**Exercise 1**: Put the records, from the line with "The height and width of the screenshot is (1039, 1049)." through the line with "Action: click(729, 390)", into a Markdown table with the columns Row and Line, leaving out any blank lines.

**Given text**:
-------
Of the danger, at any time, of a departure, on the part of Government, from the system of neutrality,

not a doubt can be entertained. But a hundredfold greater the danger in such a conjuncture as this. I am almost ashamed, John, of enunciating such a commonplace. Yet the conduct of a large number of most respectable people at the present time, demands that this most palpable fact should be iterated and reiterated in the most unmistakable manner. There is a loud cry from Exeter Hall for a more demonstrative assertion of Christianity in India on the part of the State. I do not know very precisely what it is that these good people require. Perhaps they do not know themselves. But I do know that not only have designing persons in India-the fosterers and agents of the great rebellion-assiduously endeavoured, by means of proclamations and circulars, widely distributed among the people, to influence their passions by declaring that the British are intent on the destruction of their ancestral faith, but that the belief thus encouraged has taken deep root, and that one of our most solemn duties, at the present time, is to extirpate it. That those who have already disseminated false reports of the intentions of the British Government, and have watched the terrible success of such dissemination, will take advantage of the transfer of the government from my hands to those of the Crown, to spread alarming reports of the intentions of the new Sircar to convert the people to Christianity, is a conjecture that may be safely entertained. Beware then, John, lest you do anything to countenance the lies which your enemies are spreading. The change of government is to be proclaimed to the people with all convenient despatch. If that proclamation does not contain a distinct and emphatic declaration that the people are to be left as heretofore to the free and undisturbed exercise of their several religions, I tremble for your future, John.
-------
Entries for finding words and elements
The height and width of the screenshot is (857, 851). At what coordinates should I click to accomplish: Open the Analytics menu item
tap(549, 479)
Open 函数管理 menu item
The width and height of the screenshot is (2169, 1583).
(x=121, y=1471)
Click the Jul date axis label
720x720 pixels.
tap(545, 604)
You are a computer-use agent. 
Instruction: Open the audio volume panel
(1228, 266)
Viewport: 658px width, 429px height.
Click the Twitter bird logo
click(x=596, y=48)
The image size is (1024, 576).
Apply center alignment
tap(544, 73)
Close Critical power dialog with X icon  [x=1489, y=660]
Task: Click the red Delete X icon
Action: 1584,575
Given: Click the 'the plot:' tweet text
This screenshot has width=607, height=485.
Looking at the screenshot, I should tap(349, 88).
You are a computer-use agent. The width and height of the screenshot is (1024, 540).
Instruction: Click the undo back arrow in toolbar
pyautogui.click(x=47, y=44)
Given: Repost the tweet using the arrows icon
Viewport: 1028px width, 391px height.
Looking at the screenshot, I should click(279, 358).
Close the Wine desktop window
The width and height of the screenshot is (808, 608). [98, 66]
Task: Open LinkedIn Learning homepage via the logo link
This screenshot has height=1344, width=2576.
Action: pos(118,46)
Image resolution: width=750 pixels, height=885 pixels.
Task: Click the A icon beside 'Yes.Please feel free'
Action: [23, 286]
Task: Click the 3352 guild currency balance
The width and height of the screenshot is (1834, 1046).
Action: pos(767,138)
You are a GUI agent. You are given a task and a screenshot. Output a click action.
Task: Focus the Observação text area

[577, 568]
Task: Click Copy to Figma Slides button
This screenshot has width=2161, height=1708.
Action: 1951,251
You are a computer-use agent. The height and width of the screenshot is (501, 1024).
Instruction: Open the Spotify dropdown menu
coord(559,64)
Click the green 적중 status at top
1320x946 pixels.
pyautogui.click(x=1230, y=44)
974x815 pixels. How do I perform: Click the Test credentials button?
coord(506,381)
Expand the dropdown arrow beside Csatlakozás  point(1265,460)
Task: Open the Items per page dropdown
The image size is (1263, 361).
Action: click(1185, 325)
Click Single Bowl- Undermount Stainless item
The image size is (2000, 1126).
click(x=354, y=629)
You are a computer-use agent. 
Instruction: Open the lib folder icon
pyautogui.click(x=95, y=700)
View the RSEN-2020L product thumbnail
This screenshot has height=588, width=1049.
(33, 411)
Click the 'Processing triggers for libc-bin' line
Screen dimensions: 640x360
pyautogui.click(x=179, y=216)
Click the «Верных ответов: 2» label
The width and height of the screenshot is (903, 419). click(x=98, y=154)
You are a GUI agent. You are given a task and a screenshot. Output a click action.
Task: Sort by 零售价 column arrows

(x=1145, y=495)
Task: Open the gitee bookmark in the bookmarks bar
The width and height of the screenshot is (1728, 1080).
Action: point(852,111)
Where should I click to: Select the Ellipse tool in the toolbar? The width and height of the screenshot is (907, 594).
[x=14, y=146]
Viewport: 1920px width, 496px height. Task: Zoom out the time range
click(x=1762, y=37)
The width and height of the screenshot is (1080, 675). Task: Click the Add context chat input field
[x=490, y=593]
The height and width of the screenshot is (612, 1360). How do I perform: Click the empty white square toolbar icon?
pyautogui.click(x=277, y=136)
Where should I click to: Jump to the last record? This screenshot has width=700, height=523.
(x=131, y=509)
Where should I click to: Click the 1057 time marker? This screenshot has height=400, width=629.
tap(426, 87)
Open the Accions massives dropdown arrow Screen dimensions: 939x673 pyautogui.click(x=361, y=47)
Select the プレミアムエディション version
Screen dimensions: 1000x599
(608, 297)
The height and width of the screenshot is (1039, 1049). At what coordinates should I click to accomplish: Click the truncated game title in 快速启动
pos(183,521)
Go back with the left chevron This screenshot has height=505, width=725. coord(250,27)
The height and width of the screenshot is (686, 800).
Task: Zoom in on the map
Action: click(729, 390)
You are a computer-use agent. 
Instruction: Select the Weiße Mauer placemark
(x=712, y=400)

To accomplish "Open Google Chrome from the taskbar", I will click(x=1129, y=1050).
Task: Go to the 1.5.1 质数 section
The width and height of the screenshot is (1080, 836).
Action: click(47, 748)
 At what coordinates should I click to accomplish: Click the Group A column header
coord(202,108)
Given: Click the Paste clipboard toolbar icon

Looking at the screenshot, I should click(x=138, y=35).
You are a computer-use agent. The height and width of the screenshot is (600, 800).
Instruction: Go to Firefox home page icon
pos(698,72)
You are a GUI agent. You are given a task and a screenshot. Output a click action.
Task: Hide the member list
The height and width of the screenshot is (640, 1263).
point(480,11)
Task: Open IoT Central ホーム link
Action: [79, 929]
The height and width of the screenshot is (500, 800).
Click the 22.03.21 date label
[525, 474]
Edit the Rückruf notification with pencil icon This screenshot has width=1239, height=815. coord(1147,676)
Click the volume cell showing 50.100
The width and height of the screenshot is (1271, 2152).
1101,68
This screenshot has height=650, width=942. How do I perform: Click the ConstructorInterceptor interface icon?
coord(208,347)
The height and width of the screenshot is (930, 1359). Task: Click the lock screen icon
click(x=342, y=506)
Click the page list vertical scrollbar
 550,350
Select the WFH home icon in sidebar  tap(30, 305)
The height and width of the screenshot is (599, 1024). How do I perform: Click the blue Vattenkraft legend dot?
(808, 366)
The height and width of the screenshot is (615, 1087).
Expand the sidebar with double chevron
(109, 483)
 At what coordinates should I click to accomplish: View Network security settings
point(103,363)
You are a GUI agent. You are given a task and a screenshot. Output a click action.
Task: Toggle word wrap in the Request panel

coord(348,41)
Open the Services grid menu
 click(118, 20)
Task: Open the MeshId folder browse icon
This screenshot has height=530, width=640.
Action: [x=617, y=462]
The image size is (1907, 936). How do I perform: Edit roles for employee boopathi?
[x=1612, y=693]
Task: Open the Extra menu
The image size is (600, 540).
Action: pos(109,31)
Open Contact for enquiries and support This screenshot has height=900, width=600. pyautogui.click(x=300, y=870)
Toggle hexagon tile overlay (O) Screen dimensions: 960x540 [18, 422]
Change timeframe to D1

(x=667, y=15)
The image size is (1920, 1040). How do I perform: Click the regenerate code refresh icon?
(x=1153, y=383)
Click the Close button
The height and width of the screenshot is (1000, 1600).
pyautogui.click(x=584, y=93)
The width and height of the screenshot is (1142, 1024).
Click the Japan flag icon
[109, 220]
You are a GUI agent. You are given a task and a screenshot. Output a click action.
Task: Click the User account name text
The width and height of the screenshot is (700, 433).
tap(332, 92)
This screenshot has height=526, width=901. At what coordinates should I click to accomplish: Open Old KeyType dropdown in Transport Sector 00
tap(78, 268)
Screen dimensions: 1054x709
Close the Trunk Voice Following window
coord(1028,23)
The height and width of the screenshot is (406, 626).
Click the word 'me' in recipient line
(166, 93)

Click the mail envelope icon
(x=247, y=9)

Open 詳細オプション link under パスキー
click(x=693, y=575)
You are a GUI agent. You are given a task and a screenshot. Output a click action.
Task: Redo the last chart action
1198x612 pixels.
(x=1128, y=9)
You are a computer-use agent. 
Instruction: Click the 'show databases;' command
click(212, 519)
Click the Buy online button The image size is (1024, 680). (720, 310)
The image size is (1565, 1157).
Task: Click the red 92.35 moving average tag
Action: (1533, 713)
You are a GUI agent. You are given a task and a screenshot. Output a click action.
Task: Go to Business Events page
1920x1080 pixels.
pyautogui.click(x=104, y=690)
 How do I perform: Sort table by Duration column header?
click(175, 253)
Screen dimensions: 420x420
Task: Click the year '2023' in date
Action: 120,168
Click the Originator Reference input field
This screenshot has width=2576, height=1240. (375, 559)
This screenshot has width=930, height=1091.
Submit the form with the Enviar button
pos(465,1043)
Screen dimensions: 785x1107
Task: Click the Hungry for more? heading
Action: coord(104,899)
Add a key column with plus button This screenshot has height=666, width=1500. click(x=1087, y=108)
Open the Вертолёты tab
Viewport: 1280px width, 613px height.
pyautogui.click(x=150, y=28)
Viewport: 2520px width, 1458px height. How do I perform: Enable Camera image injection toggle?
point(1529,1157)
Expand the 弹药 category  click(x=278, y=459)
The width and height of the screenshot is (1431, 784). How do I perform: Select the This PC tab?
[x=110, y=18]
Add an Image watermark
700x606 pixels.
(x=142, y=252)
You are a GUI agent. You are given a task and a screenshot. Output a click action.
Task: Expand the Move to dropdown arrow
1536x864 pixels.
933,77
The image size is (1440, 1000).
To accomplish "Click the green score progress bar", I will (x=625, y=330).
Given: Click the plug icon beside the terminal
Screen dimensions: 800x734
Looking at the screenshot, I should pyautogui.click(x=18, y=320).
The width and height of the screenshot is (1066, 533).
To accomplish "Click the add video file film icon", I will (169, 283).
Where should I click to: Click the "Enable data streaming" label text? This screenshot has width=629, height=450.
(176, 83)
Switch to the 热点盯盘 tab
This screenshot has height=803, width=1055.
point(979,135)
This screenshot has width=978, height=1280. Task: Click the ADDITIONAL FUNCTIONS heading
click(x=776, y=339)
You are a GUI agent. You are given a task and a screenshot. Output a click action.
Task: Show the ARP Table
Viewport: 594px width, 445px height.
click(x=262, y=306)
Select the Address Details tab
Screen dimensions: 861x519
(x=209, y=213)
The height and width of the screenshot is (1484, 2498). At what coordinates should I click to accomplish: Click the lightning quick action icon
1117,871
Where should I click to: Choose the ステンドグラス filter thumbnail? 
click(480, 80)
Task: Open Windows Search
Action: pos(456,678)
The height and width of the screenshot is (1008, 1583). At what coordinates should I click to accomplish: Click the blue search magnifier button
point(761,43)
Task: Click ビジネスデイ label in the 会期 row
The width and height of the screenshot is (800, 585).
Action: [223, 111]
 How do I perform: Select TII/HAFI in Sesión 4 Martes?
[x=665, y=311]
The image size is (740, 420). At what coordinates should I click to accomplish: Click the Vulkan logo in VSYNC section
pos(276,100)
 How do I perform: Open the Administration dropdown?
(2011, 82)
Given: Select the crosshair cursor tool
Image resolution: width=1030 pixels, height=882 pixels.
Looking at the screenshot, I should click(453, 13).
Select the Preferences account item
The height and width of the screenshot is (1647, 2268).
-------
**Exercise 2**: In the passage on government neutrality in India, where is the loud cry for a more demonstrative assertion of Christianity said to come from?

**Written response 1**:
| Row | Line |
|---|---|
| 1 | The height and width of the screenshot is (1039, 1049). At what coordinates should I click to accomplish: Click the truncated game title in 快速启动 |
| 2 | pos(183,521) |
| 3 | Go back with the left chevron This screenshot has height=505, width=725. coord(250,27) |
| 4 | The height and width of the screenshot is (686, 800). |
| 5 | Task: Zoom in on the map |
| 6 | Action: click(729, 390) |

**Written response 2**: Exeter Hall.